Oliver Anthony has joined Bob Dylan and Jimi Hendrix as a protest voice of his generation. Anthony’s songs released a few weeks ago touch a nerve by saying what many are thinking.
Anthony feels dismissed, devalued, and angry. He turns his time into money, but it’s taken away in taxes by “rich men north of Richmond” who “just wanna have total control.” He works all day for low pay just “so I can sit out here and waste my life away.” He concludes, “I wanna go home; I don’t know which road to go.”
The questions backstage of Anthony’s lyrics are as ancient as mankind. What is wrong with the world? Who am I? Do I matter? Is there any hope? Anthony’s intense lyrics blame politicians and bureaucrats.
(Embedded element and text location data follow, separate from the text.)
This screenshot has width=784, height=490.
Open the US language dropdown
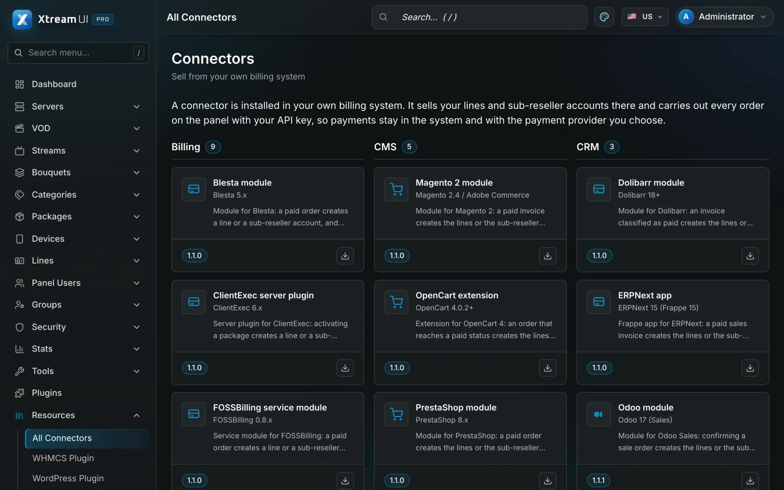tap(645, 17)
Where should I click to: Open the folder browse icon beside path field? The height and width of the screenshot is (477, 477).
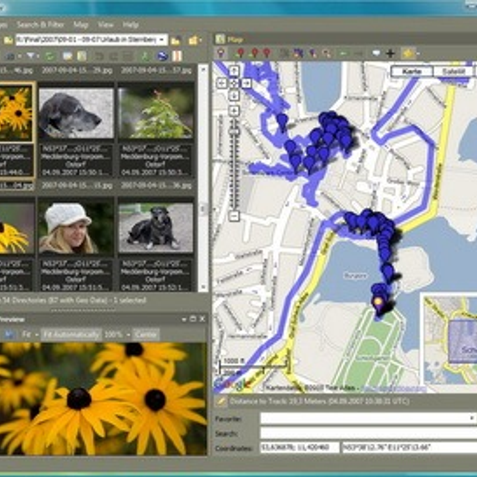click(x=176, y=39)
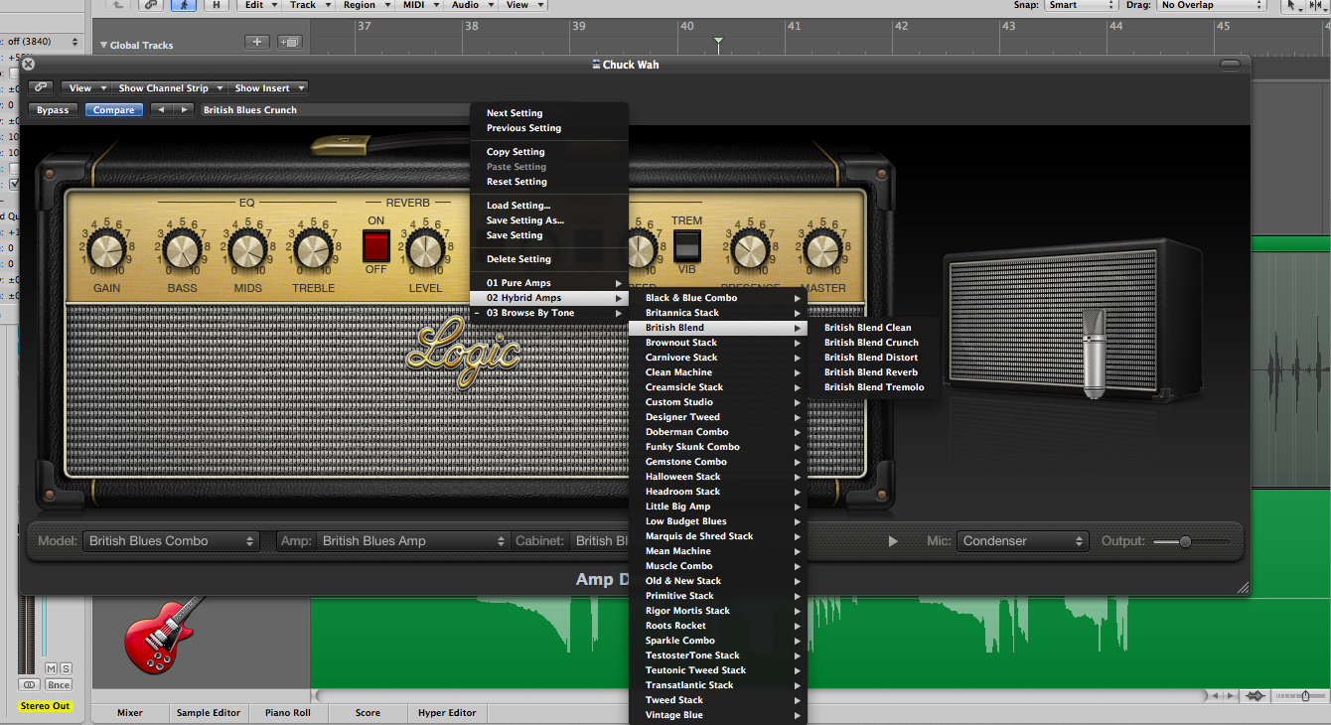Choose British Blend Crunch from the preset submenu
Viewport: 1331px width, 725px height.
pos(871,342)
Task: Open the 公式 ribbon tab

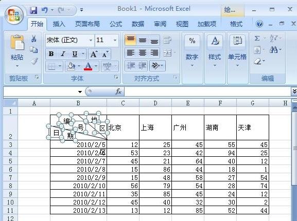Action: (x=116, y=24)
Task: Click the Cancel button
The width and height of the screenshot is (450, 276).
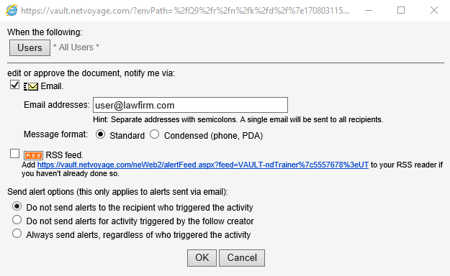Action: pos(242,258)
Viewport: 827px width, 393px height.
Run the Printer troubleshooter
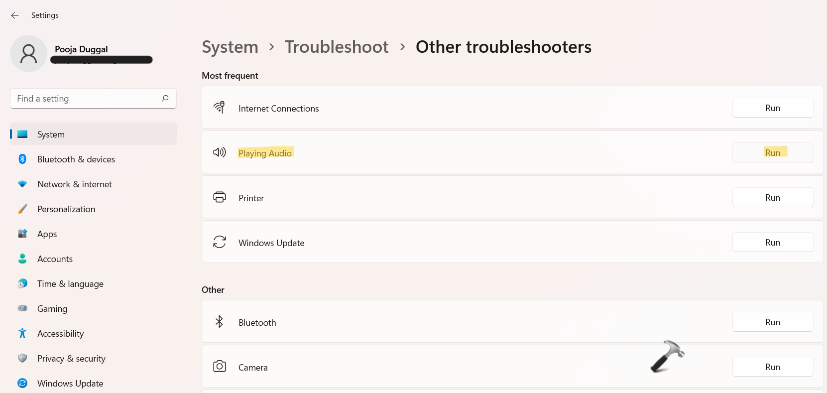coord(772,198)
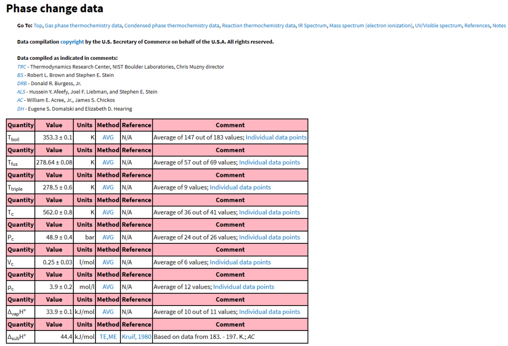View Individual data points for critical pressure Pc
This screenshot has height=346, width=508.
tap(270, 237)
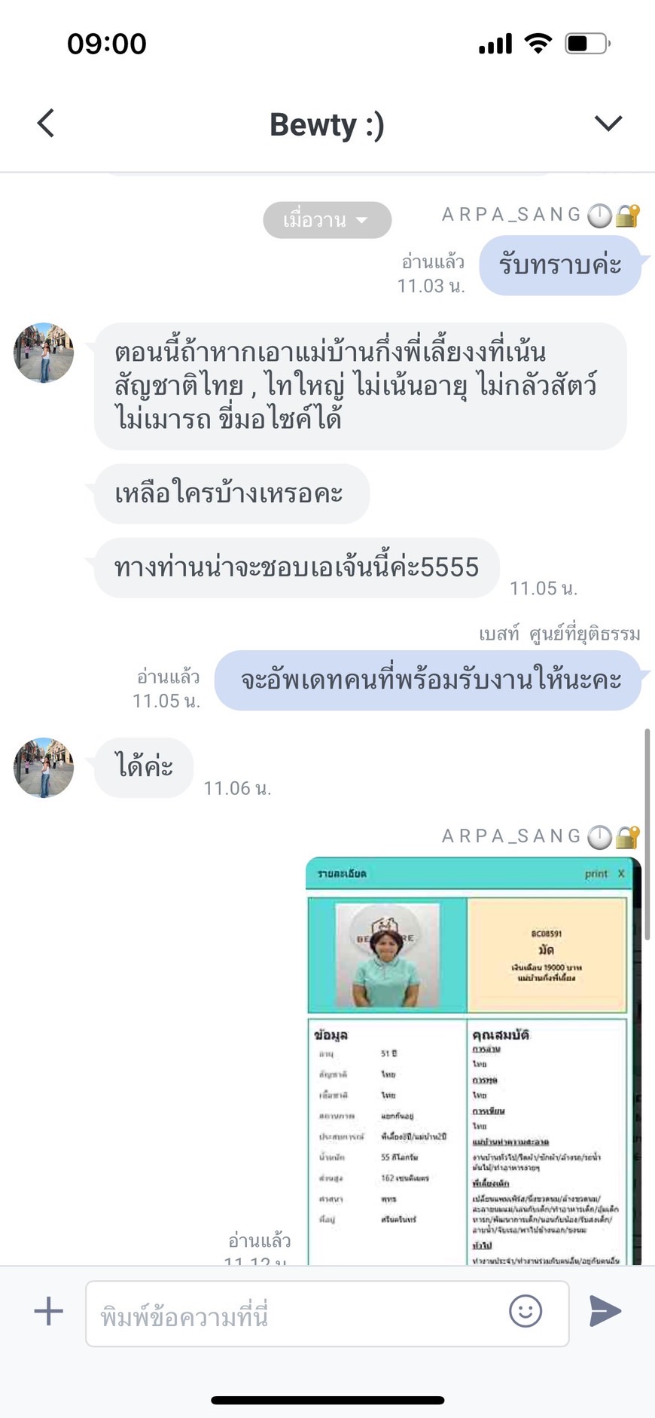Tap the back arrow icon

(x=46, y=123)
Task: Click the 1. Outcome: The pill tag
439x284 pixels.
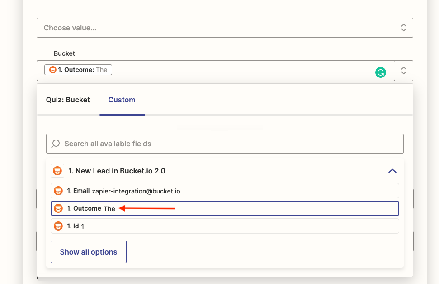Action: 78,70
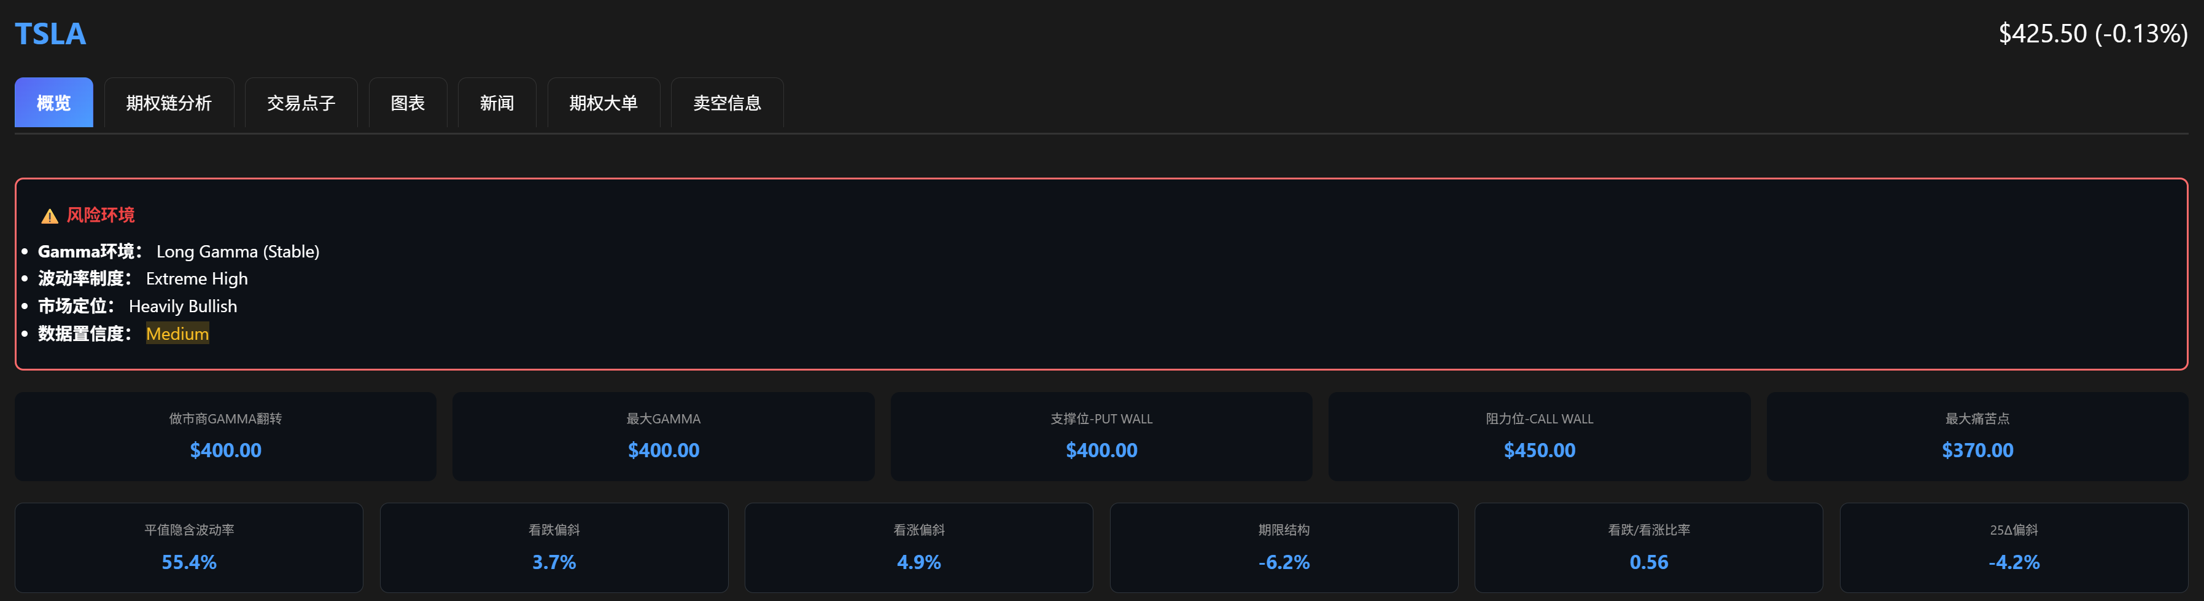Select the 看跌偏斜 3.7% card

pyautogui.click(x=554, y=548)
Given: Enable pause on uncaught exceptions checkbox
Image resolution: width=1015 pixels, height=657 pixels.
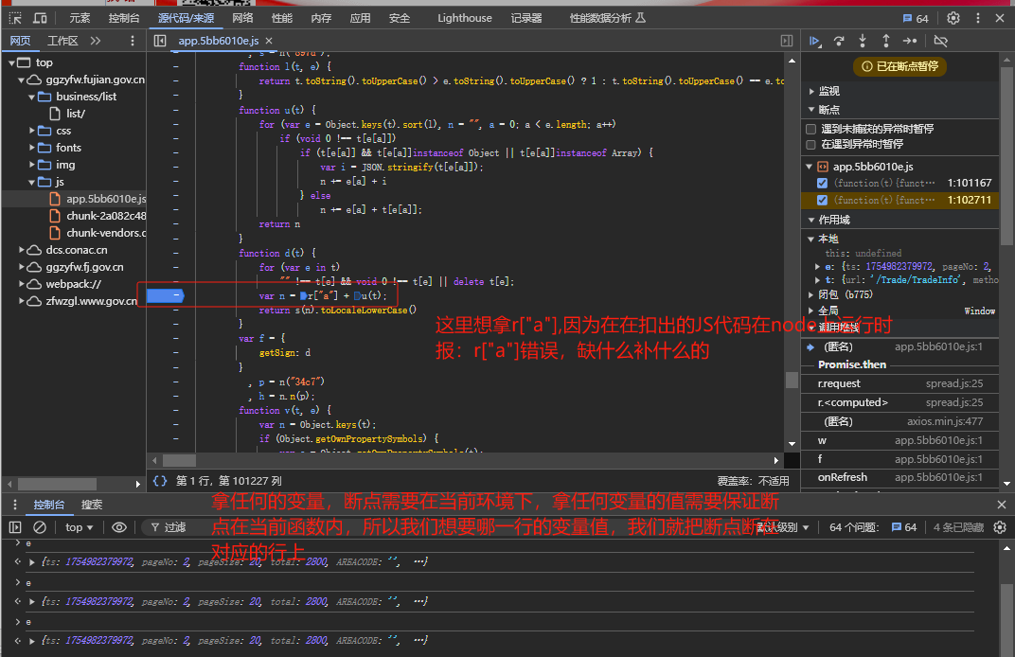Looking at the screenshot, I should pos(810,129).
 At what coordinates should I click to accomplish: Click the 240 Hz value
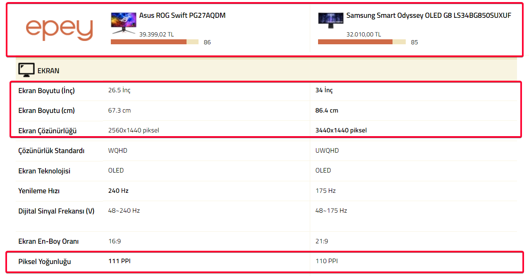point(118,191)
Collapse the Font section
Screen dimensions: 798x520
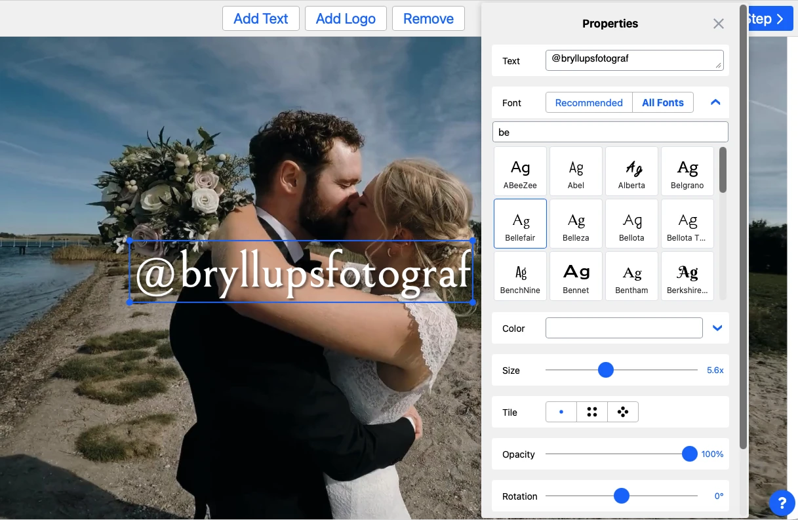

He’s saying, “I don’t know what to do, and I’m looking for a way out.” But are blame and escape the only answers when life is frustrating?
Life has been meaningless to the Dalits, the lowest caste in India for thousands of years. But that is changing for them. “When a Dalit hears God created man in His own image,” Dalit scholar Ram Surat explains, “it is the first time in their entire life that they feel like a human” (Gen. 1:27). Dalits are embracing identity and meaning in Christ more than any other people group in India. Each believer is “being renewed to a true knowledge according to the image of the One who created him” (Col. 3:10).
Psychiatrist Viktor Frankl struggled to find meaning in life as he endured the horrors of Nazi concentration camps. On entering Auschwitz, the guards forced him to exchange his clothes for the tattered garments of a prisoner who died in the gas chamber. In the pocket he found a paper with the words, “You shall love the Lord your God with all your heart, soul, and might.” This challenged him with a reason to live, regardless of his circumstances.
Jesus challenges you to look beyond proximate circumstances. “You know how to analyze the appearance of the earth and the sky, but why do you not analyze this present time?” (Luke 12:56). Consider who He is and respond by turning to Him for forgiveness and new life. An eternal perspective changes your response to people leveraging power. “When Jesus rises from the dead, it means that human power never has the last word,” writes professor Justin Bailey. “There is something deeper and more definitive: grace.”
Mr. Anthony could learn from the Casting Crown lyrics, “I am a wave tossed in the ocean, a vapor in the wind. Still, You hear me when I’m calling, catch me when I’m falling, and You’ve told me who I am: I am yours.” To belong to God by identifying with Christ Jesus is to find truth and answers.